Sikap positif umat Islam terhadap ilmu pengetahuan ini sepenuhnya diilhami al-Qur’an dan hadis sebagi sumber dorongan. Islam sebagai agama memiliki hubungan simbiotik dngan ilmu pengetahuan dalam kerangka keimanan. Dalam Islam tidak pernah ditemukan pembunuhan terhadap para ilmuwan yang berhasil dalam menemukan hal-hal yang baru dalam ilmu pengetahuan. Bahkan Islam menawarkan pahala bagi umatnya yang berijtihad di bidangnya sekalipun salah.

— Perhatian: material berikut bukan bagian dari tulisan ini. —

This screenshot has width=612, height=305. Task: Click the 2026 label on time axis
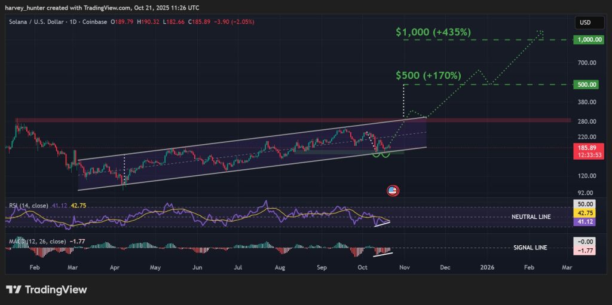tap(487, 267)
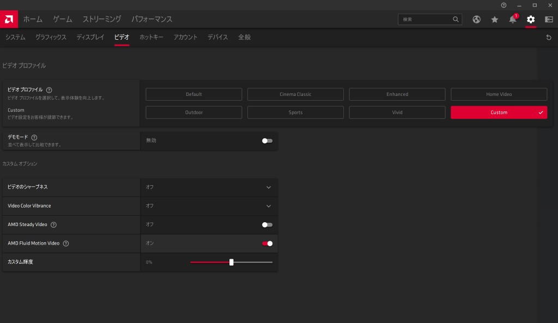Expand the ビデオのシャープネス dropdown
The width and height of the screenshot is (558, 323).
click(268, 187)
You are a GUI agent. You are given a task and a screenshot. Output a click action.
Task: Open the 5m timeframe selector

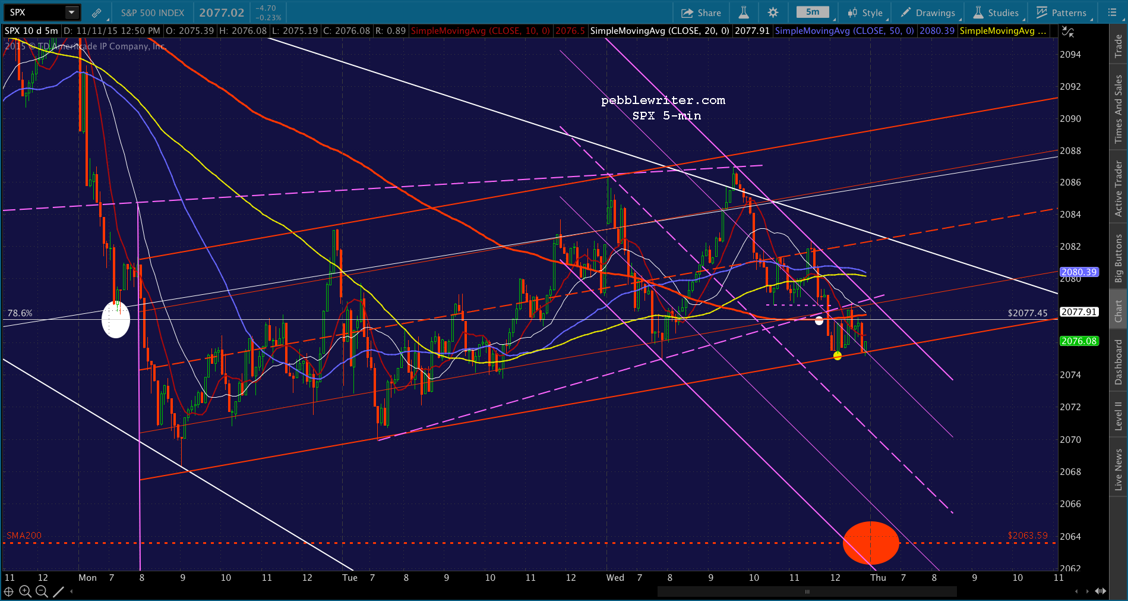(x=813, y=12)
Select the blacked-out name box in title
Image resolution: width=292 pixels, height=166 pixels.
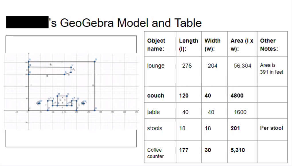pos(27,22)
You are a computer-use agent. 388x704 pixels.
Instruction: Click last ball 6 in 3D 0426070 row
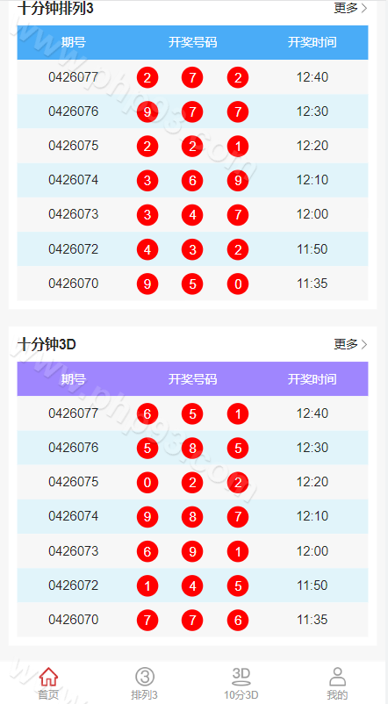238,621
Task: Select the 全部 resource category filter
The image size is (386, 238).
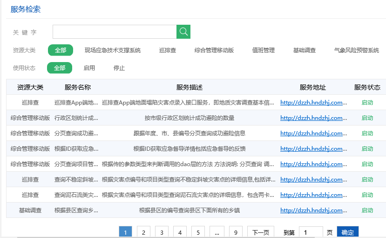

Islam adalah agama ilmu pengetahuan. Ia sangat serasi dengan sifat dasar manusia. Manusia diciptakan Allah dinamis dan berilmu pengetahuan (al-Baqarah/2:31). Manusia (Adam dan keturunannya) diciptakan Allah dari tanah bumi ini. Kendatipun keturunan Adam tidak disebut secara eksplisit dari tanah, namun sesuai dengan hasil penelitian sains, unsur kimiawinya sama dengan unsur kimiawi tanah bumi ini. Jadi, manusia adalah manusia mahkluk bumi yang dibekali dengan akal dan ilmu pengetahuan, karena ia akan mengemban tugas sebagai khalifah di bumi. Ini berarti betapapun canggihnya perkembangan ilmu pengetahuan di alam semesta ini akan dapat dijangkau oleh daya nalar manusia, karena penciptaan manusia dan alam semesta telah diberi keharmonisan indah dan merupakan satu kesatuan yang organik. Menurut Andi Hakim Nasution keadaan ini memungkinkan karena manusia memiliki susunan otak yang paling sempurna dibandingkan dengan otak berbagai jenis makhluk lainnya. Penciptaan manusia memang penuh keunikan. Menurut temuan ilmu pengetahuan seperti yang dijelaskan oleh Prof. B.J. Habibie, cara kerja otak manusia sangat luar biasa, dapat menyimpan, mengembangkan dan mengingat, andaikan ia dibuat bentuk komputer akan dibutuhkan komputer sebesar bola bumi ini.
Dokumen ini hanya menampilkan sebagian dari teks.